Rachel had kept her hold on Emil. Now once more she looked at him with a smile that expressed more love than she had ever shown him before. Such complete, such utter tenderness, he had never dreamed eyes could hold. And yet in those soft depths so earthly-sweet, he saw renunciation shining through devotion.

He blanched.

In a voice in which there was a tremour she could not control, Rachel spoke of his work and of herself as watching his progress with eagerness.

"For I long, I long more than you can realize to have you make the best possible use of your life. I have set my hopes on you, such high hopes, Emil; and you will not disappoint me."

Finally, panting a little but with electrical energy, with exquisite passionateness, she spoke of the open vision of love. "It is," she said, letting her eyes dwell wistfully in his, "the forgetting of ourselves and—and the abandonment of our self-seeking. This is the soul's way out. And it is the only way out," she insisted.

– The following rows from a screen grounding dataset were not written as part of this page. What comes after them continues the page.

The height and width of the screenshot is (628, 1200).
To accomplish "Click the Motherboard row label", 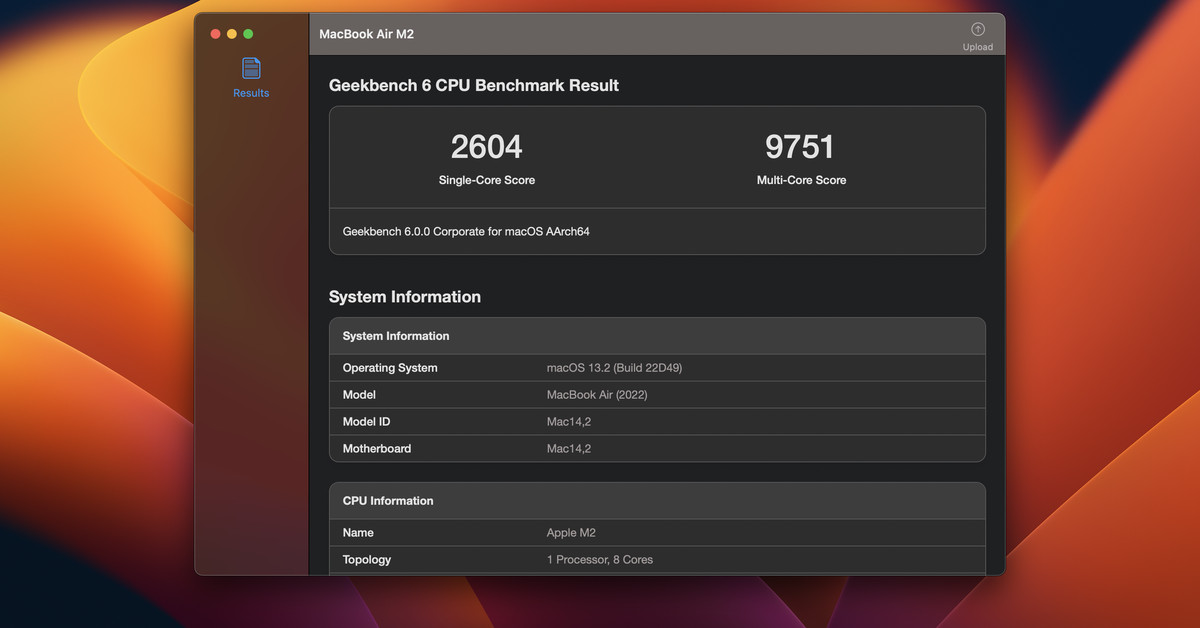I will click(x=376, y=449).
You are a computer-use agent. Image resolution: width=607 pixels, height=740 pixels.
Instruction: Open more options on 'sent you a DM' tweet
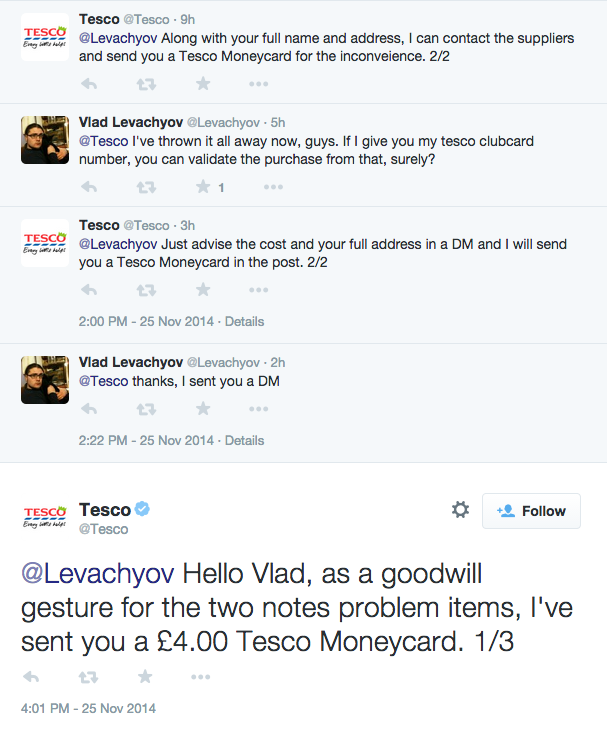tap(259, 409)
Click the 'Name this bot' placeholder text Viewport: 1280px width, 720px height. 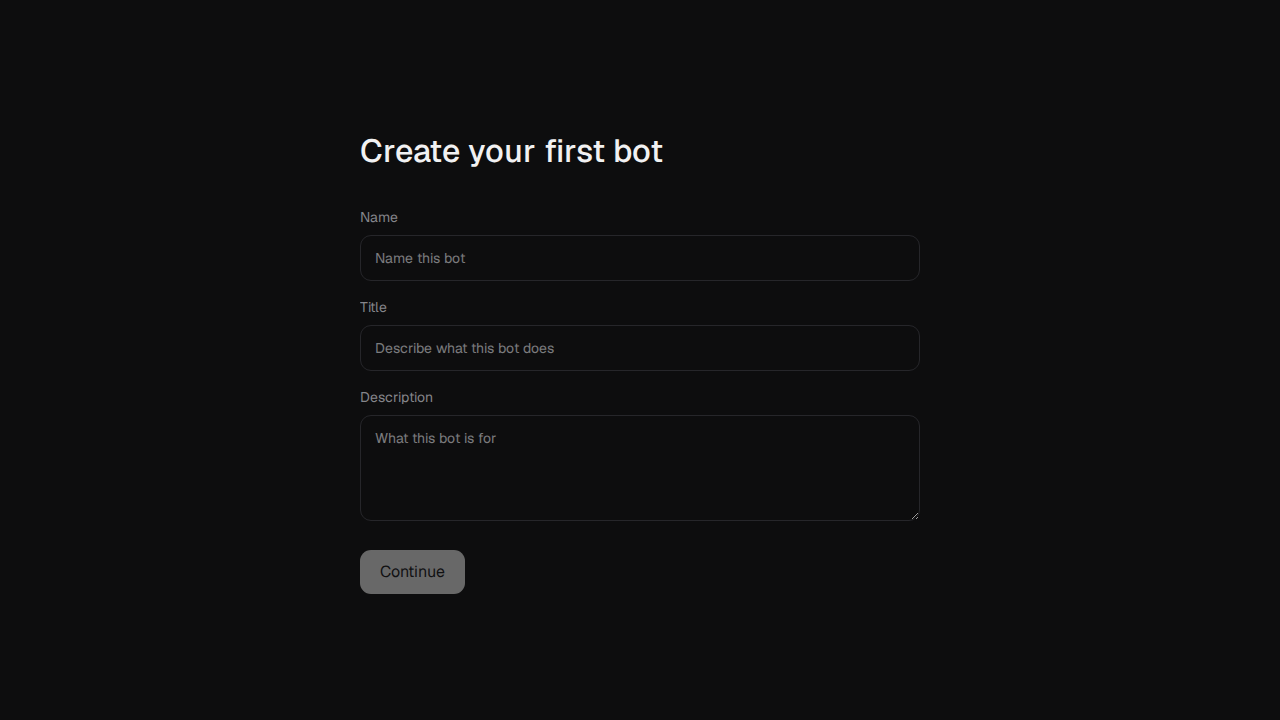[420, 258]
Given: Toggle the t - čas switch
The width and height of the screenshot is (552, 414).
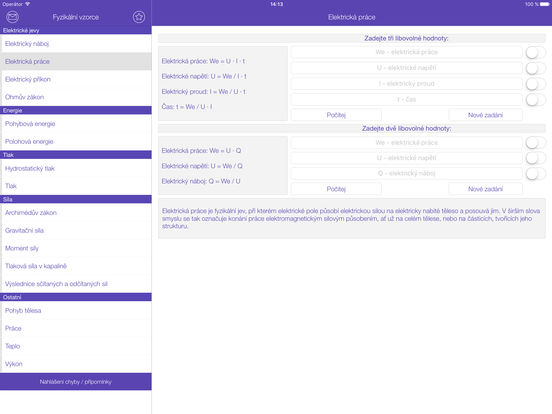Looking at the screenshot, I should pyautogui.click(x=535, y=100).
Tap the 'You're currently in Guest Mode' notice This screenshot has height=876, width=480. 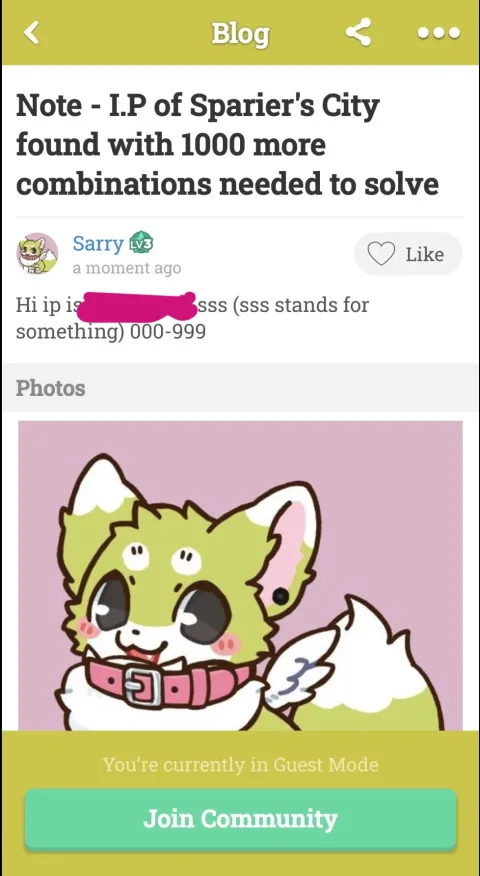coord(240,764)

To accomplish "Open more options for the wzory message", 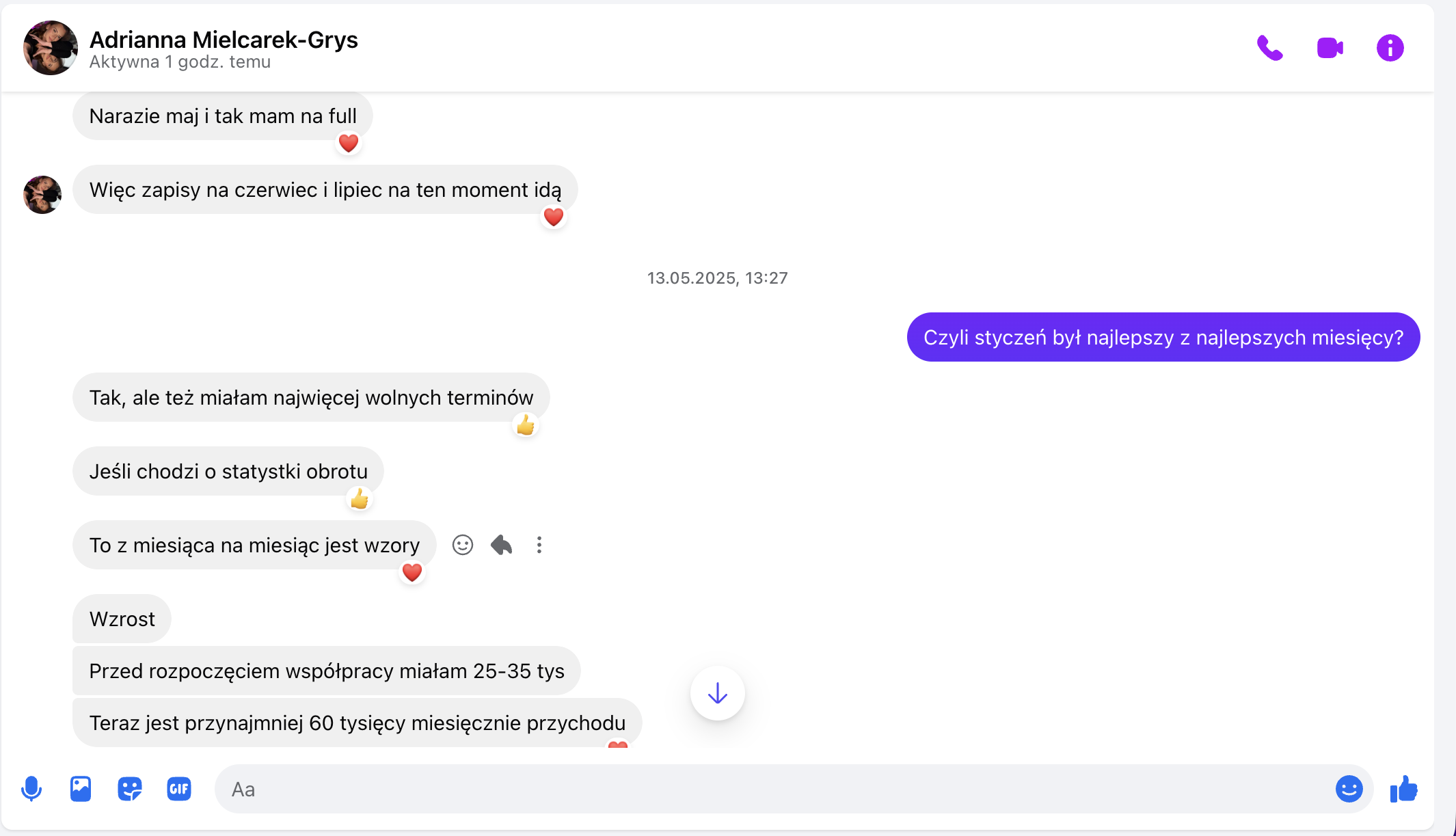I will [x=539, y=545].
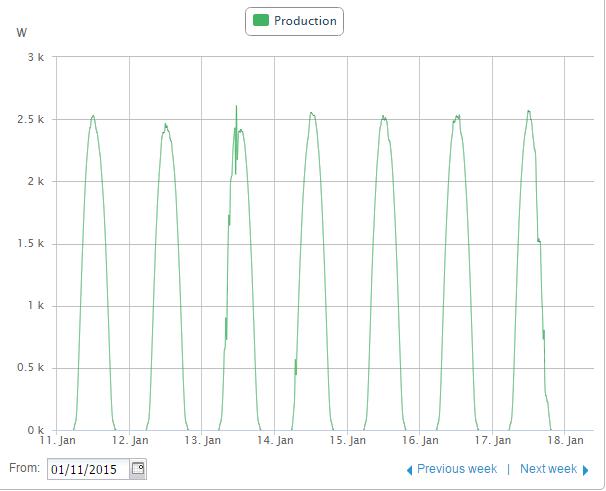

At first he did not understand, but gradually as he listened, helpless in his grief, her words opened out before him like a pathway that led somewhere into peace.

He looked down at her, his eyes flaming as if all his life had centralized and focused within them. Then he bent and laid his forehead on her arm.

What with weak souls requires time, even long years, powerful natures achieve at once. In the silence Emil's oath was fulfilled.

Summoning Annie, Rachel kissed her; and the other, with timid impulsiveness, slipped a little hand in that of her husband. So they left Rachel. But at the door they turned. She was still gazing after them with a mute, almost mystic concentration. Meeting their look, however, she suddenly smiled and in her eyes was the splendour of some newly-discovered truth.

Something she had long wished for had been gained. She felt a sense of supreme restfulness and this sense deepened and increased even as she lent an ear to the sound of the wheels on the gravel, those wheels that were carrying from her, through the stillness of the morning world, the two who had loved her wildly and whom she had loved.